* **SET EXERCISE**
Extract everything in the material below from the line containing "Given: Select the" down to the line containing "[x=264, y=273]", with both of those lines included, and reproduce it word for word. Omit the pictures from your answer.

* **EXTRACTED RECORDS**
+ + + + + + +

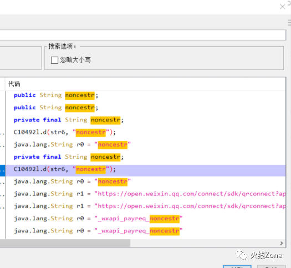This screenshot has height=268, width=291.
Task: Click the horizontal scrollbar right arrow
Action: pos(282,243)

+ + + + + + +

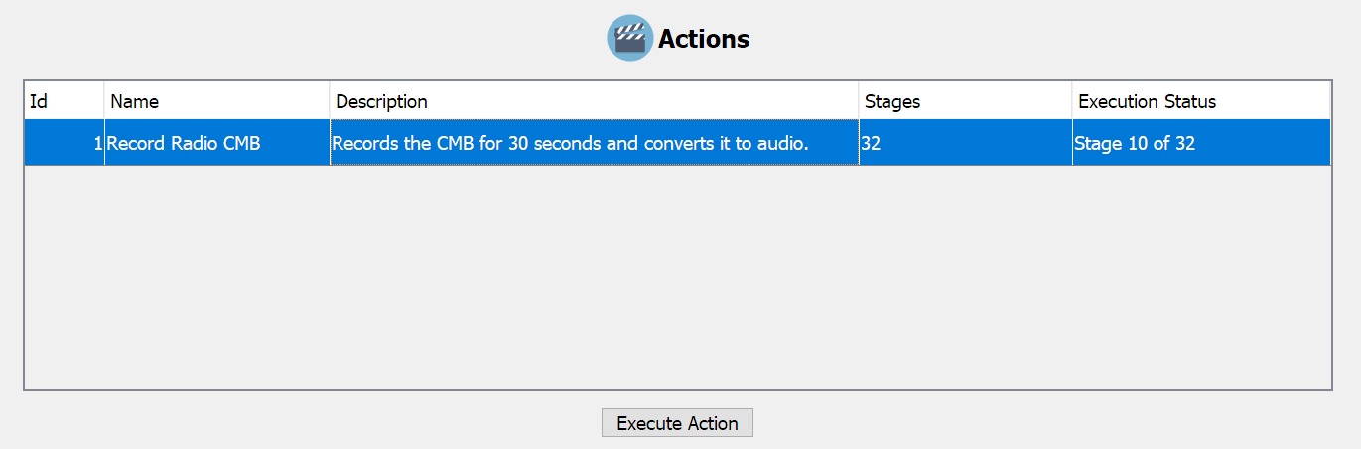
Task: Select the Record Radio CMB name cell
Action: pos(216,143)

+ + + + + + +

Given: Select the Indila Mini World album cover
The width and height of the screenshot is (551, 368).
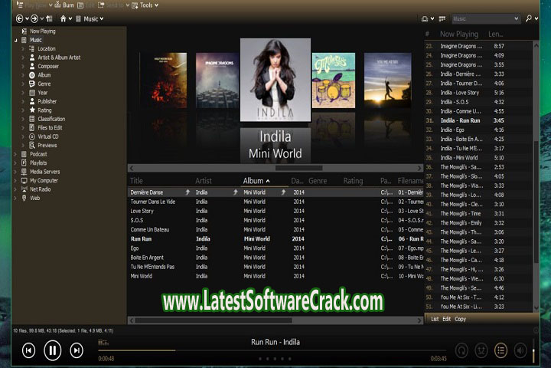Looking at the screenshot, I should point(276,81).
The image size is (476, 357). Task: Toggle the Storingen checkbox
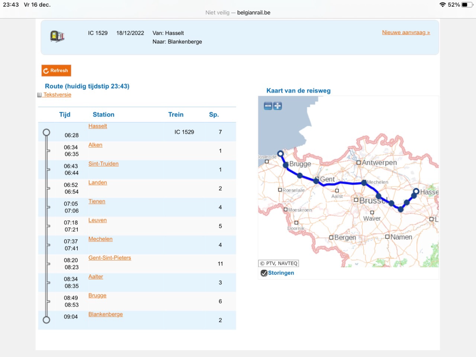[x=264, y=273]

+ + + + + + +

* **EXERCISE RESULT**
Given: Select the Indila Mini World album cover
The width and height of the screenshot is (551, 368).
Looking at the screenshot, I should point(276,81).
The image size is (476, 357). Task: Toggle the Storingen checkbox
[x=264, y=273]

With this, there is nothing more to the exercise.